O. Henry geç yaşta keşfettiğim için üzüldüğüm bir yazar. Aslında bu üzüntünün temel sebebi, neşeli ve eğlenceli öyküleri ile O. Henry’nin biraz daha genç yaşlarda okunması gerektiğini düşünmem. Ortalamanın üzerinde biraz derin romanlar veya ağır kitaplar okuduysanız O. Henry’nin öyküleri ileri yaşlarda biraz hafif kalıyor. Ancak bu durum dönüp dönüp bu öyküleri okumanıza da engel olmuyor. Özellikle dinlenme veya uyku öncesinde kafayı yormayan tarzı ile ikide bir dudaklarınızda tebessüme sebep olan ve bazı yerlerde boğazınıza bir düğüm atmayı da ihmal etmeyen bir yazar O. Henry.
Piyasada O. Henry’nin yeni baskı kitapları pek yok. Öyküleri ile ilk karşılaştığım kitabın hemen ardından kitapseverlerin cenneti Nadir Kitap üzerinden hemen birkaç kitabını daha edindim ve kargo gelir gelmez keyifle bu kitapları okudum. İlerleyen incelemelerde diğer kitaplar da blog’da yerini alacak.

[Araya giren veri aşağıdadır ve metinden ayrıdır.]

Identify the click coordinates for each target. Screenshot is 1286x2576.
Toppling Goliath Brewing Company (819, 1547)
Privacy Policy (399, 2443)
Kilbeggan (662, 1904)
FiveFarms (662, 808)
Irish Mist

O. Henry’nin oldukça ince bir kitabı olan Seçme Öyküler’de sadece 13 öykü var:
- Armağan
- Soapy’nin Cenneti
- Turfanda İlkbahar
- Yeşil Kapı
- Yirmi Yıl Sonra
- Mobilyalı Oda
- Pimenta Gözlemleri
- Son Yaprak
- Kentin Sesi
- Araba Beklerken
- Hırsızlığa Veda
- Kızıl Reis’i Nasıl Kaçırdık?
- Düşmanı Dost Eden İllet
Sayı olarak belki az görünebilir ancak bu öykülerin her biri O. Henry’nin üslup ve tarzının seçilmiş birer göstergesi gibi. İki aşığın birbirlerine hediye almak için en değerli şeylerini feda ettikleri “Armağan”; bir sokak serserisinin soğuk kış aylarını hapiste geçirmek için yaptıklarının anlatıldığı “Soapy’nin Cenneti”; iki eski arkadaşın yıllar sonra karşılaşmaları ve hayatın onları sürüklediği dramı anlatan “Yirmi yıl Sonra”; yine iki aşığın hayatlarındaki dolaylı kesişimi buruk biçimde ortaya koyan “Mobilyalı Oda”; hemen her O. Henry öykü derleme kitabında karşınıza çıkma ihtimali büyük bir klasik olan “Son Yaprak”; bir insanın nasıl değişebileceğini ve bu insanlara gerektiğinde vefalı davranmanın önemini gösteren “Hırsızlığa Veda” ve yazarın mizah yeteneğini en iyi gösteren eserlerinden “Kızıl Reis’i Nasıl Kaçırdık”.
O. Henry okuyucuyu hiç yormayan, daha ilk satırda okuyucuyu avucunun içine alan bir hikayeci. Yazarın, öykülerini okudukça daha da ilgi çekici hale gelen hayat hikayesini sonraki kitap incelemelerinde ele alacağım.
O. Henry, hiçbir kitabını okuduğunuza pişman olmayacağınız ve kütüphanenizde bir kitabı karşınıza çıktığında sayfaları karıştırıp bakarken biraz sonra tekrar kendinizi o birbirinden güzel hikayeleri tekrar okur halde bulacağınız bir yazar.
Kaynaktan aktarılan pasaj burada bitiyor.